Thursday, December 9, 2010

Never Let Me Go

***** This review has major spoilers because I don't feel I can review it properly without talking about the basic plot. If you want to stay in the dark, don't read it. You've been warned. *****

Summary from Goodreads:

"As a child, Kathy—now thirty-one years old—lived at Hailsham, a private school in the scenic English countryside where the children were sheltered from the outside world, brought up to believe that they were special and that their well-being was crucial not only for themselves but for the society they would eventually enter. Kathy had long ago put this idyllic past behind her, but when two of her Hailsham friends come back into her life, she stops resisting the pull of memory.

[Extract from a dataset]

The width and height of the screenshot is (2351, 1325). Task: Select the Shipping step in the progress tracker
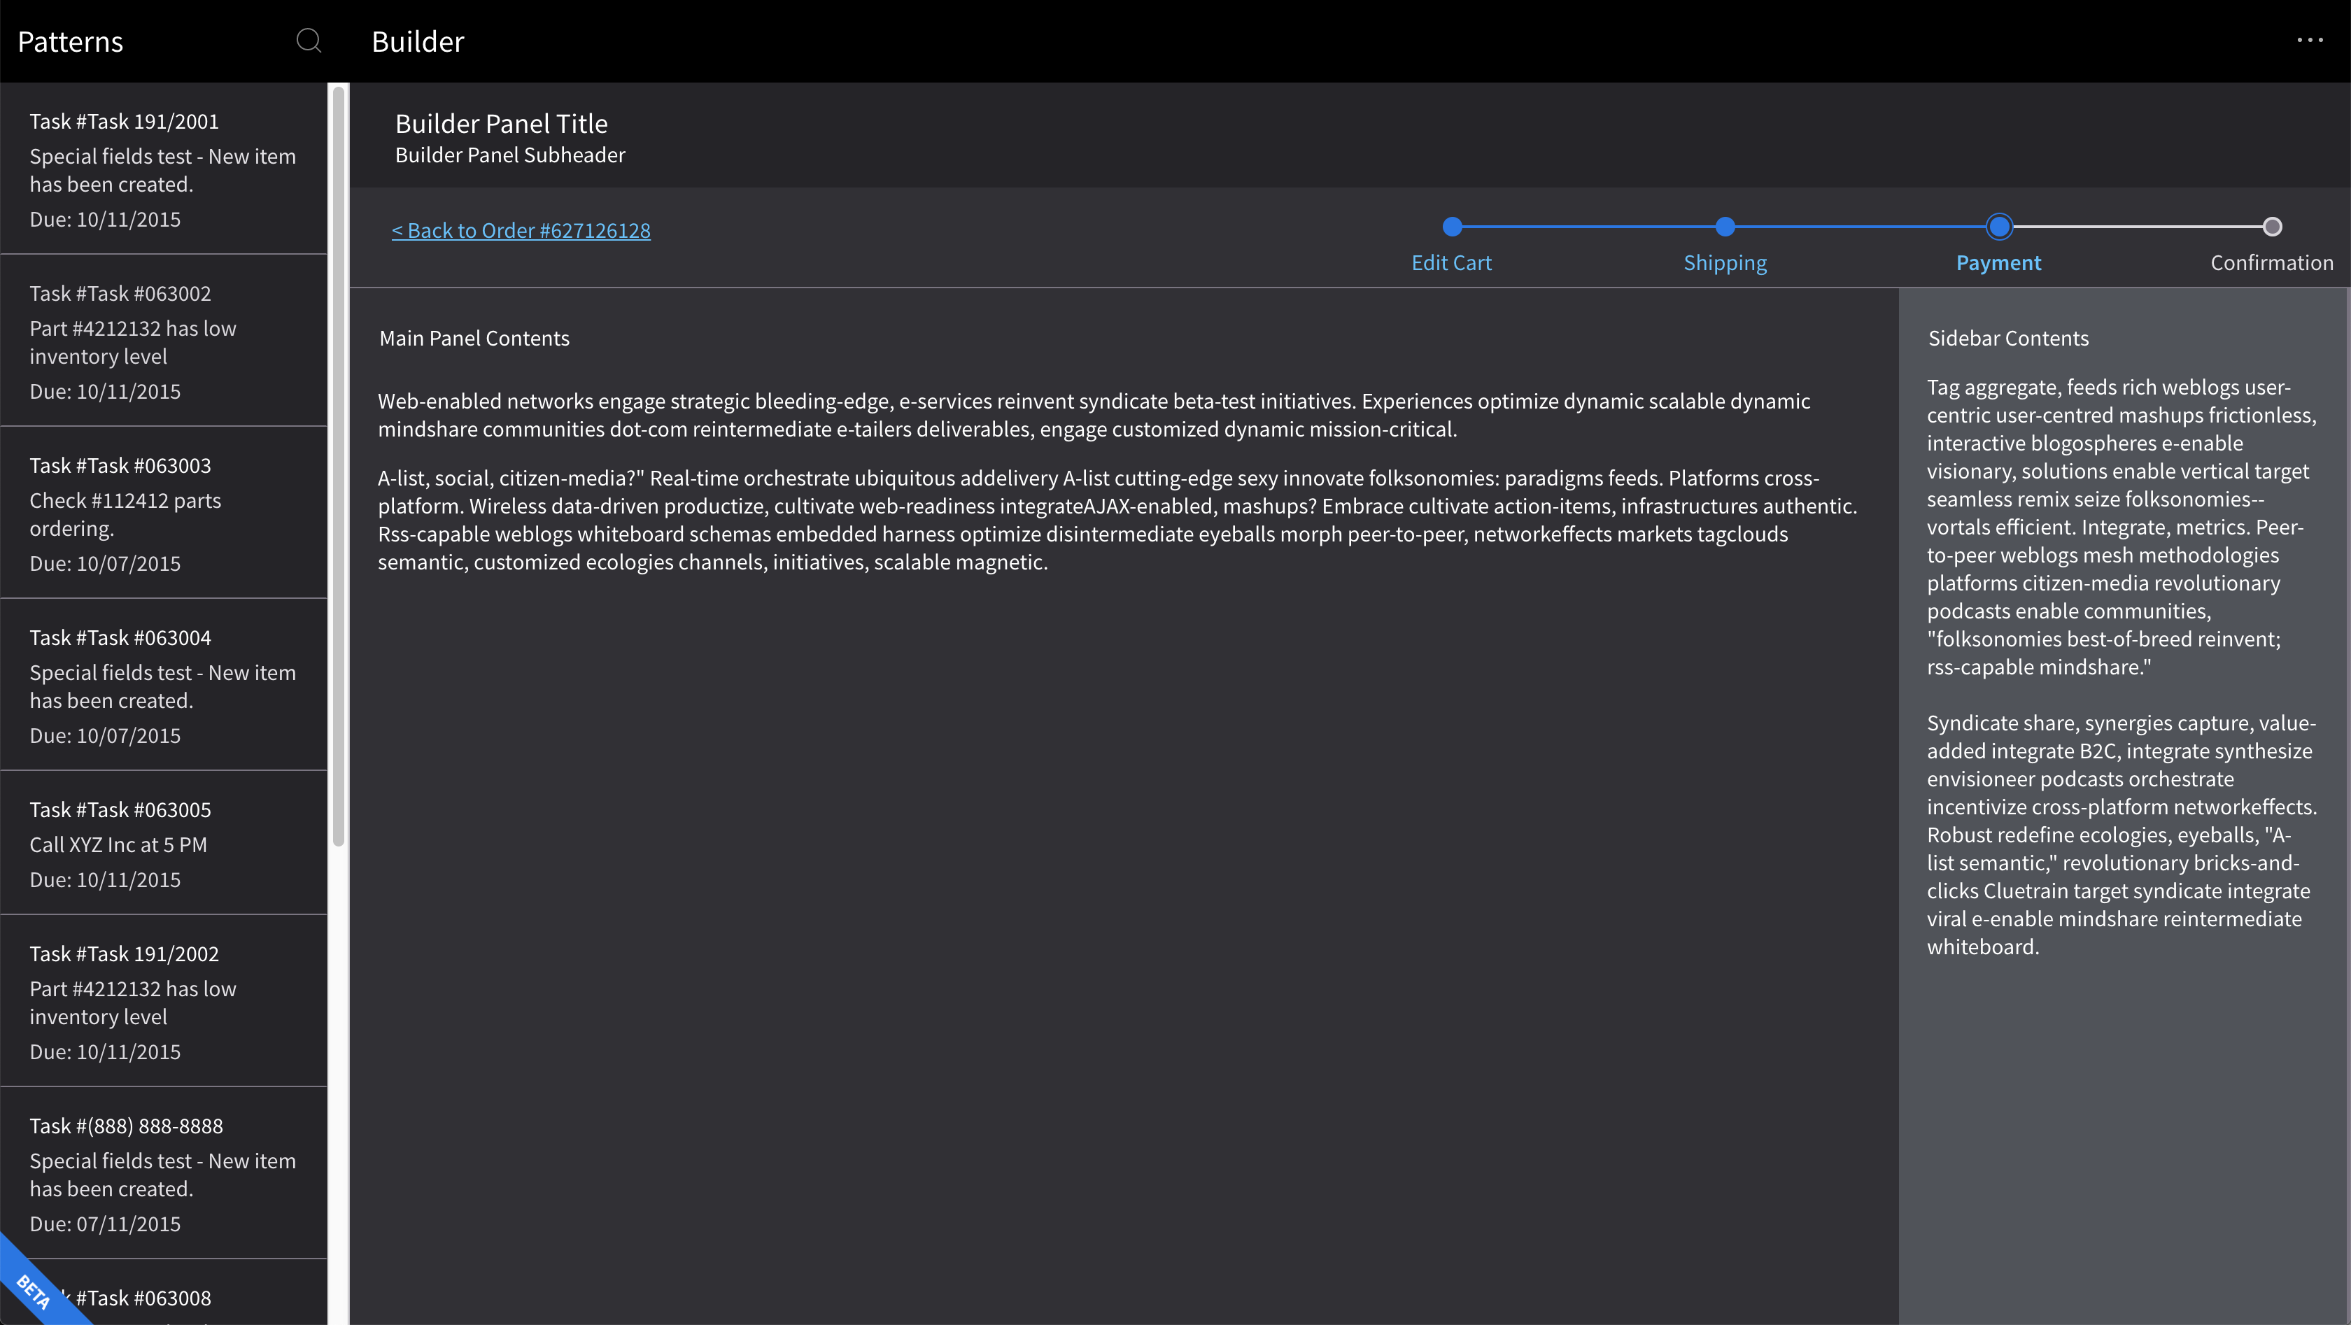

And so, as her friendship with Ruth is rekindled, and as the feelings that long ago fueled her adolescent crush on Tommy begin to deepen into love, Kathy recalls their years at Hailsham. She describes happy scenes of boys and girls growing up together, unperturbed--even comforted--by their isolation. But she describes other scenes as well: of discord and misunderstanding that hint at a dark secret behind Hailsham's nurturing facade. With the dawning clarity of hindsight, the three friends are compelled to face the truth about their childhood—and about their lives now.

I normally don't write reviews with spoilers in them and I also don't normally copy and paste summaries from other sources. I'm writing spoilers in my review because a major plot point is made to be a huge mystery that isn't revealed until about half way through the book. I suspected it very early in the novel and there's no tension or lead up to it. It's just uttered nonchalantly by one of the characters randomly. I'm not trying to spoil it for anyone, but it's a fundamental portion of the story and I can't really write a review without talking about it.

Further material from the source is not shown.